A equipa é composta por R. Indebetouw (National Radio Astronomy Observatory (NRAO); University of Virginia, Charlottesville, EUA), M. Matsuura (University College London, Reino Unido [UCL]), E. Dwek (NASA Goddard Space Flight Center, Greenbelt, EUA), G. Zanardo (International Centre for Radio Astronomy Research, University of Western Australia, Crawley, Austrália [ICRAR]), M.J. Barlow (UCL), M. Baes (Sterrenkundig Obst Gent, Gent, Bélgica), P. Bouchet (CEA-Saclay, Gif-sur-Yvette, França), D.N. Burrows (The Pennsylvania State University, University Park, EUA), R. Chevalier (University of Virginia, Charlottesville, EUA), G.C. Clayton (Louisiana State University, Baton Rouge, EUA), C. Fransson (Universidade de Estocolmo, Suécia), B. Gaensler (Australian Research Council Centre of Excellence for All-sky Astrophysics [CAASTRO]; Sydney Institute for Astronomy, The University of Sydney, Austrália), R. Kirshner (Harvard-Smithsonian Center for Astrophysics, Cambridge, EUA), M.Lakicevic (Lennard-Jones Laboratories, Keele University, RU), K.S. Long (Space Telescope Science Institute, Baltimore, EUA [STScI]), P. Lundqvist (Universidade de Estocolmo, Suécia), I. Martí-Vidal (Chalmers University of Technology, Observatório Espacial de Onsala, Onsala, Suécia), J. Marcaide (Universidad de Valencia, Burjassot, Espanha), R. McCray (University of Colorado at Boulder, EUA), M. Meixner (STScI; The Johns Hopkins University, Baltimore, EUA), C.-Y. Ng (Universidade de Hong Kong, Hong Kong), S. Park (University of Texas at Arlington, Arlington, USA), G. Sonneborn (STScI), L. Staveley-Smith (ICRAR; CAASTRO), C. Vlahakis (Observatório ALMA/Observatório Europeu do Sul, Santiago, Chile) e J. van Loon (Lennard-Jones Laboratories, Keele University, RU).

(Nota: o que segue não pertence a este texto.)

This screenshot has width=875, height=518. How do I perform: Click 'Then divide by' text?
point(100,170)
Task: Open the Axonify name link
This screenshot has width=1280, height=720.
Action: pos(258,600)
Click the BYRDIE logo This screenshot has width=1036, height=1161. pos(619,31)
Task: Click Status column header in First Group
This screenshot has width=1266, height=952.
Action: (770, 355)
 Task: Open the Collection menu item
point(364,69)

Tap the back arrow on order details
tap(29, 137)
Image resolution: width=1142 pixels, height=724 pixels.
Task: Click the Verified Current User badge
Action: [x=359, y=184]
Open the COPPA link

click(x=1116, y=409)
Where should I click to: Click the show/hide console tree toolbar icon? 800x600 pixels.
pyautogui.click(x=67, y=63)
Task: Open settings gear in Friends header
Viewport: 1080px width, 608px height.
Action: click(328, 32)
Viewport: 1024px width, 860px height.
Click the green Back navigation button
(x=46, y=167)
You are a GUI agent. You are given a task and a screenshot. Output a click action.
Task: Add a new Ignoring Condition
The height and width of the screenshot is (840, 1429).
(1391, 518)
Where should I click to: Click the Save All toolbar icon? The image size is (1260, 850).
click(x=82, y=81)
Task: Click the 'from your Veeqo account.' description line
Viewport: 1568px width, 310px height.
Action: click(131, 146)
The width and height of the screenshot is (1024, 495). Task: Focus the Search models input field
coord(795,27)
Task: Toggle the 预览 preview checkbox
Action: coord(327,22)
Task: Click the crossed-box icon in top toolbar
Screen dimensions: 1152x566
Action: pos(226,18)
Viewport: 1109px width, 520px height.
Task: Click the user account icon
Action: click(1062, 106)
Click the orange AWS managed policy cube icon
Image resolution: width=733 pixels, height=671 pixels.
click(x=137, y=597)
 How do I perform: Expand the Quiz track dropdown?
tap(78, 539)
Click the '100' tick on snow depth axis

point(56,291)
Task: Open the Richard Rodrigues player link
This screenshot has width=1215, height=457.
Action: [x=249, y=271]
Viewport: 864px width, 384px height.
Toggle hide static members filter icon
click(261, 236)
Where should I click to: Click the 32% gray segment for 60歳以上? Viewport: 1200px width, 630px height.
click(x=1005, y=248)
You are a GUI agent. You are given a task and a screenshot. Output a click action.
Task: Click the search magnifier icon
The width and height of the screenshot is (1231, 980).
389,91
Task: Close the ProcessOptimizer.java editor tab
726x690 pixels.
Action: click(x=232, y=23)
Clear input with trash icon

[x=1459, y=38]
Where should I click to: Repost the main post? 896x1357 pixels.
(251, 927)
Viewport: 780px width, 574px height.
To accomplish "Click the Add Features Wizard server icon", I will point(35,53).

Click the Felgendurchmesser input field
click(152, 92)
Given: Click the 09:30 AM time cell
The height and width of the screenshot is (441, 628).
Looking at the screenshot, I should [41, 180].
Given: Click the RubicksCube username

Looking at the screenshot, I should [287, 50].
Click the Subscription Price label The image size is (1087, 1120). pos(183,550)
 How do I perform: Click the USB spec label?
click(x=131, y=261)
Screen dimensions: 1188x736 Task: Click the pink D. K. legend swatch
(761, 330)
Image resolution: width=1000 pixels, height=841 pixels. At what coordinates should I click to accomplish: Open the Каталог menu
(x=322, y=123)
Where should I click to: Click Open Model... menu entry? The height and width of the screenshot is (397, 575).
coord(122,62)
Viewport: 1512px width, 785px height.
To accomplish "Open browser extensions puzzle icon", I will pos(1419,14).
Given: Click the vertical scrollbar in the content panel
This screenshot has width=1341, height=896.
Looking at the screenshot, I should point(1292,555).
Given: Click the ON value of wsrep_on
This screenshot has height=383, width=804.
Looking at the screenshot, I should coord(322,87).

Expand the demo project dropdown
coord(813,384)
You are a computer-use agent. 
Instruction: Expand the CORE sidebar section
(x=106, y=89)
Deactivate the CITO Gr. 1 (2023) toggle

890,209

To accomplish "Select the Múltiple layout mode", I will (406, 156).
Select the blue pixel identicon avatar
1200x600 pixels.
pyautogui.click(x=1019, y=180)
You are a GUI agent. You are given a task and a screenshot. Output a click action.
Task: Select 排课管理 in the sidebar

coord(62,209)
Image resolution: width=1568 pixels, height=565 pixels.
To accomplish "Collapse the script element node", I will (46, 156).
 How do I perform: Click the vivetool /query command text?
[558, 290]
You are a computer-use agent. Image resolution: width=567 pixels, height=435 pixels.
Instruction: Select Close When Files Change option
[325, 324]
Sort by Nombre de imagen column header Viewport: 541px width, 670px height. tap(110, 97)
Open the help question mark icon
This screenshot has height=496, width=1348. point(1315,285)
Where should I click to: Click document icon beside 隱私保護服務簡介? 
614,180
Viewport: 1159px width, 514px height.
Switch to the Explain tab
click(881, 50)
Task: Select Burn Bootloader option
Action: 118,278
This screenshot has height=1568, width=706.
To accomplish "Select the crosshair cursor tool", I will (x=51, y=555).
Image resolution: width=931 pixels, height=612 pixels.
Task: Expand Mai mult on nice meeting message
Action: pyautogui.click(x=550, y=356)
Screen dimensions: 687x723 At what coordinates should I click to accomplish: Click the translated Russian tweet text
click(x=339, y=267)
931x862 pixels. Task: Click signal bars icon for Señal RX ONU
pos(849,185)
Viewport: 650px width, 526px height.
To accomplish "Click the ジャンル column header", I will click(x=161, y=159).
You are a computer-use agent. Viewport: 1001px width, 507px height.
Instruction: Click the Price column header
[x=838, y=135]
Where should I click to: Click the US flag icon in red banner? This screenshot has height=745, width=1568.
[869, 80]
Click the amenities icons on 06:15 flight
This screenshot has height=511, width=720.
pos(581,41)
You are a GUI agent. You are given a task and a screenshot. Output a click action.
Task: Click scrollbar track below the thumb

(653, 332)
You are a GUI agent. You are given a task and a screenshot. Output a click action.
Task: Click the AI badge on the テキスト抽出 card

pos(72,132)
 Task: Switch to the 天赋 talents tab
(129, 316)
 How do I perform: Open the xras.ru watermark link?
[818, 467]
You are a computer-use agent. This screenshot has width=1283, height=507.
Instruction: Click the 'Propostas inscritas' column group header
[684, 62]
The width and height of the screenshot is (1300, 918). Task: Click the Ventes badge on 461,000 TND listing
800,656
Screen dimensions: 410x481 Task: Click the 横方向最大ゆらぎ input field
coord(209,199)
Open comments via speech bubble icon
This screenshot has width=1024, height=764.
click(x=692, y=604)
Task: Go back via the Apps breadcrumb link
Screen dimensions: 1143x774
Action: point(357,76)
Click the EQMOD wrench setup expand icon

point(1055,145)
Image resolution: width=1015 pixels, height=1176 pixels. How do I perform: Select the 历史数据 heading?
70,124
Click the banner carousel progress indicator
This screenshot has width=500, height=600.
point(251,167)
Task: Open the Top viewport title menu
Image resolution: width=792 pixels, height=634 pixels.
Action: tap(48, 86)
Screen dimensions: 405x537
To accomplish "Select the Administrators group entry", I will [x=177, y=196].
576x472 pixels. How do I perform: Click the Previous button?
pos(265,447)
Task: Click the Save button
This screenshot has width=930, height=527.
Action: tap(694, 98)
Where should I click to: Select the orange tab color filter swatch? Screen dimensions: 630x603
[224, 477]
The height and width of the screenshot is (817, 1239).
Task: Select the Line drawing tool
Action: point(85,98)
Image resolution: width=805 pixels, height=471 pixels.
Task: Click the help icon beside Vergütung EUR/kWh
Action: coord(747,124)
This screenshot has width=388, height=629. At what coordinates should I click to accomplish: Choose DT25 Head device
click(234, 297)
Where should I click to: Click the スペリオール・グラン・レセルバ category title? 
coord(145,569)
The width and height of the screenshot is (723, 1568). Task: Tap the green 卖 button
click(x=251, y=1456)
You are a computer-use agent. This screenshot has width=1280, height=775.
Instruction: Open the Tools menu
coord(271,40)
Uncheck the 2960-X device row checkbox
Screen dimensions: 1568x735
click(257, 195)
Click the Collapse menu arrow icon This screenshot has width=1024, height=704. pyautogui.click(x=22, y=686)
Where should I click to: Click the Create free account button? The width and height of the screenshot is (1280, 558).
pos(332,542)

O ESO é a mais importante organização europeia intergovernamental para a investigação em astronomia e é o observatório astronómico mais produtivo do mundo. O ESO é financiado por 15 países: Alemanha, Áustria, Bélgica, Brasil, Dinamarca, Espanha, Finlândia, França, Holanda, Itália, Portugal, Reino Unido, República Checa, Suécia e Suíça. O ESO destaca-se por levar a cabo um programa de trabalhos ambicioso, focado na concepção, construção e funcionamento de observatórios astronómicos terrestres de ponta, que possibilitam aos astrónomos importantes descobertas científicas. O ESO também tem um papel importante na promoção e organização de cooperação na investigação astronómica. O ESO mantém em funcionamento três observatórios de ponta, no Chile: La Silla, Paranal e Chajnantor. No Paranal, o ESO opera o Very Large Telescope, o observatório astronómico óptico mais avançado do mundo e dois telescópios de rastreio. O VISTA, o maior telescópio de rastreio do mundo que trabalha no infravermelho e o VLT Survey Telescope, o maior telescópio concebido exclusivamente para mapear os céus no visível. O ESO é o parceiro europeu do revolucionário telescópio ALMA, o maior projeto astronómico que existe atualmente. O ESO encontra-se a planear o European Extremely Large Telescope, E-ELT, um telescópio de 39 metros que observará na banda do visível e do infravermelho próximo. O E-ELT será “o maior olho do mundo virado para o céu”.